A matéria em que o jornal se retrata ocupa meia página da edição deste sábado, 25.
A Folha reconhece que errou ao publicar como autêntica e originária dos arquivos do Dops uma ficha policial – recebida por e-mail – da atual ministra da Casa Civil.
A Folha estampou o documento sem conferir a sua procedência. Só foi checá-la depois que ministra tomou a iniciativa de procurar o jornal, dizendo desconfiar de que se tratava de uma falsificação. Na ficha, ela é acusada de participar de ações armadas.
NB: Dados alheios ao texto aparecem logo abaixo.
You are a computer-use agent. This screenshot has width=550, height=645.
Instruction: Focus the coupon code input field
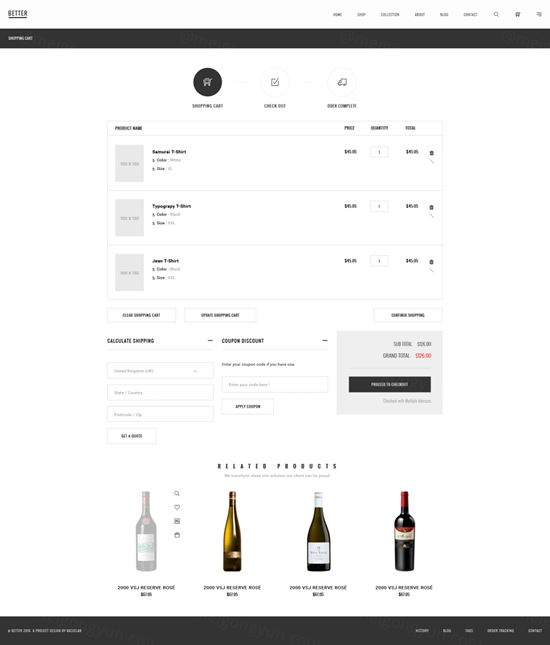pyautogui.click(x=275, y=384)
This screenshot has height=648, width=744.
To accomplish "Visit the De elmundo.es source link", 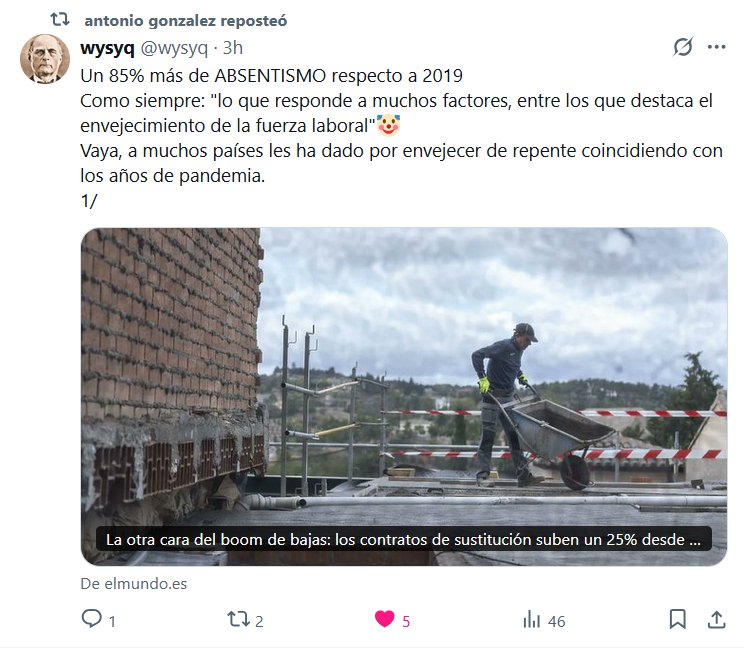I will pyautogui.click(x=134, y=583).
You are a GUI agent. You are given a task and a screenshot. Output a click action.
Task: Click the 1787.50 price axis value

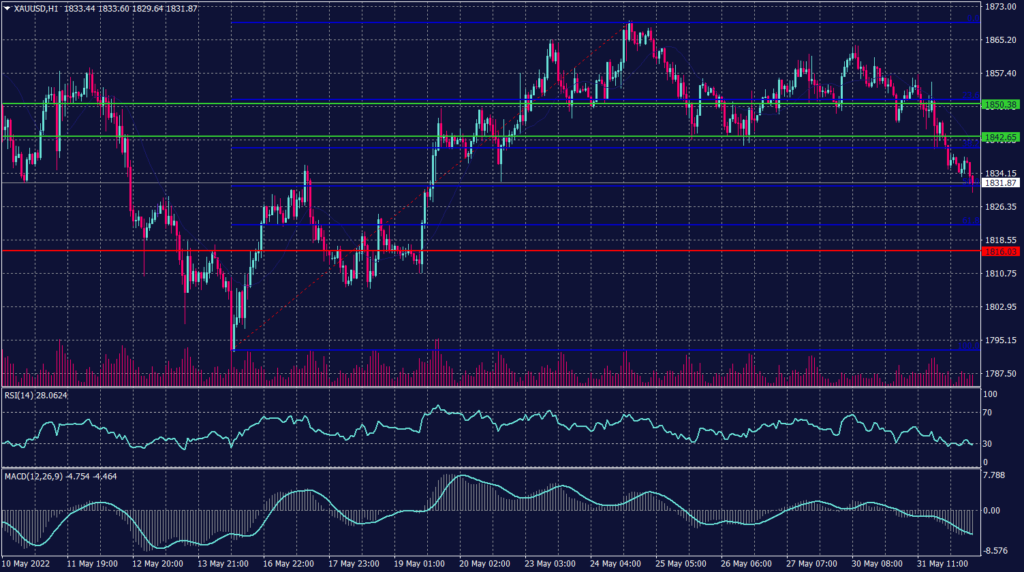[1000, 373]
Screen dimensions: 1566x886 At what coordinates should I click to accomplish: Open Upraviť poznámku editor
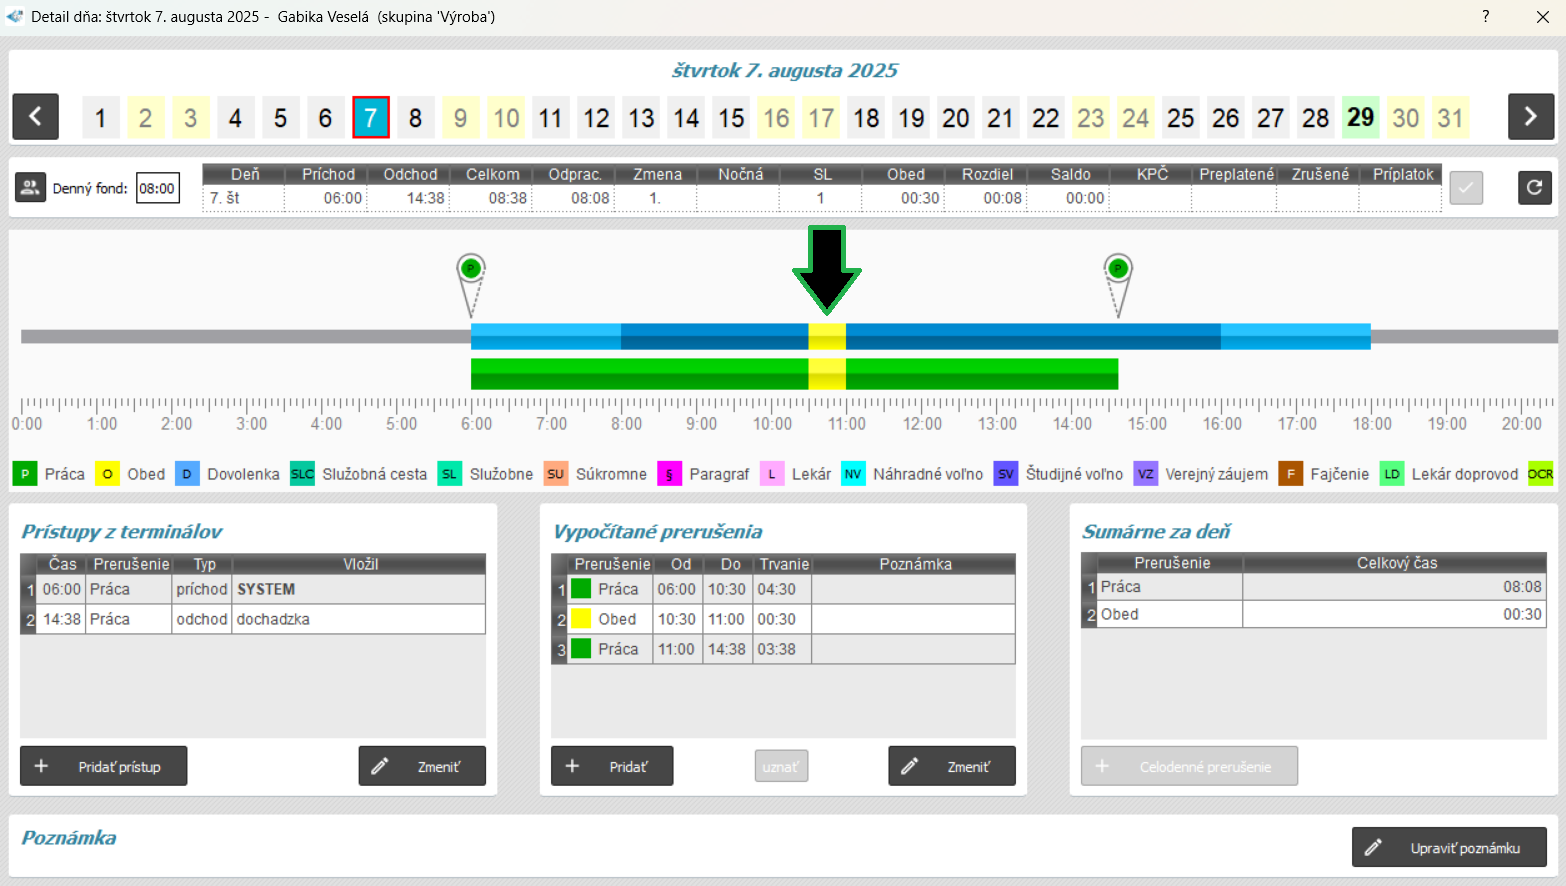pos(1449,847)
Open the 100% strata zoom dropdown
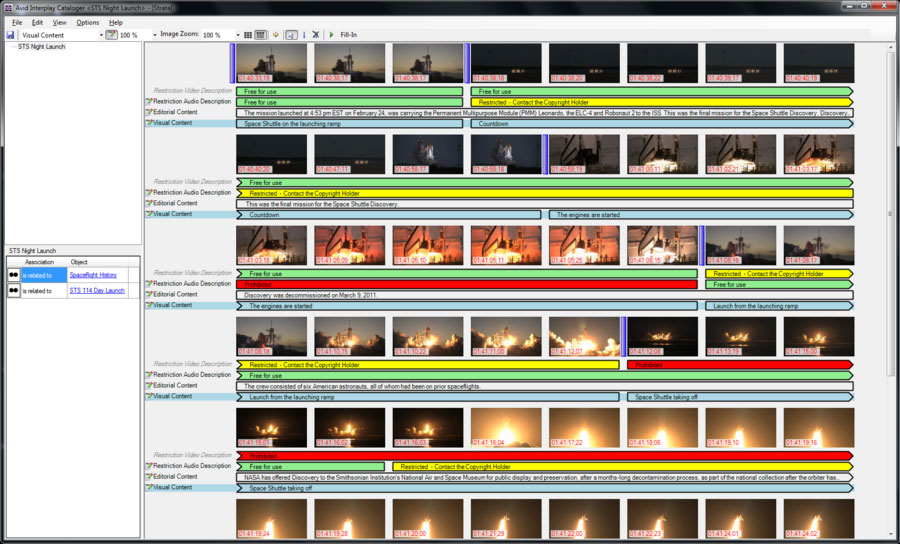 pyautogui.click(x=155, y=35)
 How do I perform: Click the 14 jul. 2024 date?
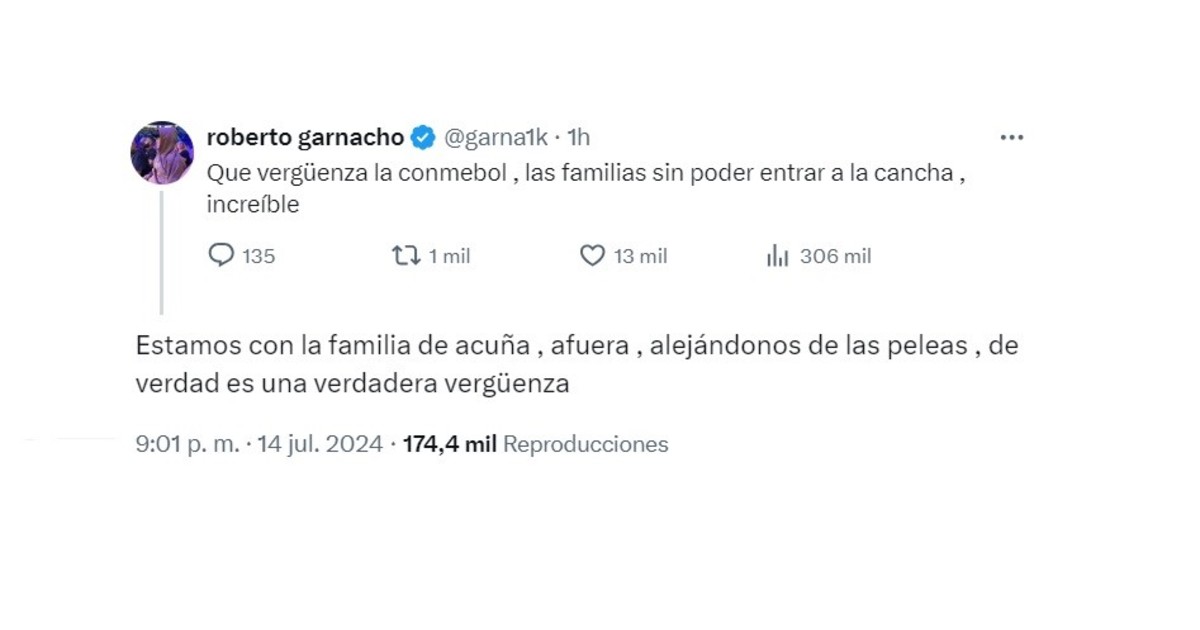click(320, 444)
Em carta ao ombudsman da Folha, ela desmente enfaticamente o seu envolvimento com ‘ações pelas quais nunca respondi, nem nos constantes interrogatórios, nem nas sessões de tortura a que fui submetida quando fui presa pela ditadura’. Ela destaca ainda nunca ter sido ‘denunciada ou processada pelos atos mencionados na ficha falsa.’
Na retratação, a Folha não conta quem lhe passou a ficha. Fala apenas em ‘uma fonte’. A Folha tampouco diz que a ficha é uma montagem, embora admita não ter encontrado nenhuma referência a ela em nenhum dos arquivos em que pesquisou para a matéria. A posição do jornal é de que, ‘pelas informações hoje disponíveis’, a autenticidade do papel ‘não pode ser assegurada – bem como não pode ser descartada’.
O maior erro da Folha, no entanto, foi outro: publicar o texto sensacionalista ‘Grupo de Dilma planejou sequestro de Delfim Netto’. A referência ao ‘grupo de Dilma’ corresponde ao que os americanos chamam ‘culpar por associação’. No limite, equivale a dizer ao leitor: ‘Veja só quem quer ser presidente da República.’ Dilma negou desde a primeira hora ter conhecimento do presumível plano – e a sua militância é conhecida.
E, pelo próprio teor da reportagem, fica claro que o verbo ‘planejar’ é no mínimo impróprio. A Var-Palmares, isso sim, cogitou o sequestro, segundo entrevista – por telefone! – com um ex-dirigente da organização, Antonio Roberto Espinosa. A ideia não foi em frente.
Mas não teria graça nenhuma um título como ‘Grupo armado pensou em sequestrar Delfim em 1969’. Seria esfriar um prato apimentado com uma pitada de verdade.
Para o bem do jornalismo, resta esperar que seja verdadeira pelo menos a notícia exclusiva da mesma Folha de hoje, segundo a qual Dilma ‘passa por um tratamento prolongado de saúde’ no hospital Sírio-Libanês de São Paulo. Quão prolongado, não está claro. O jornal diz que ‘há um mês’ ela vem fazendo exames e que colocou preventivamente um ‘cateter de longa permanência que facilita o tratamento quimioterápico ou com antibióticos’. A ministra, segundo a Folha, não comentou a informação.
P.S. [Acrescentado às 16:40 de 25/4]
Evidentemente, este texto foi redigido antes de a ministra revelar que está em tratamento médico, depois de extrair um linfoma.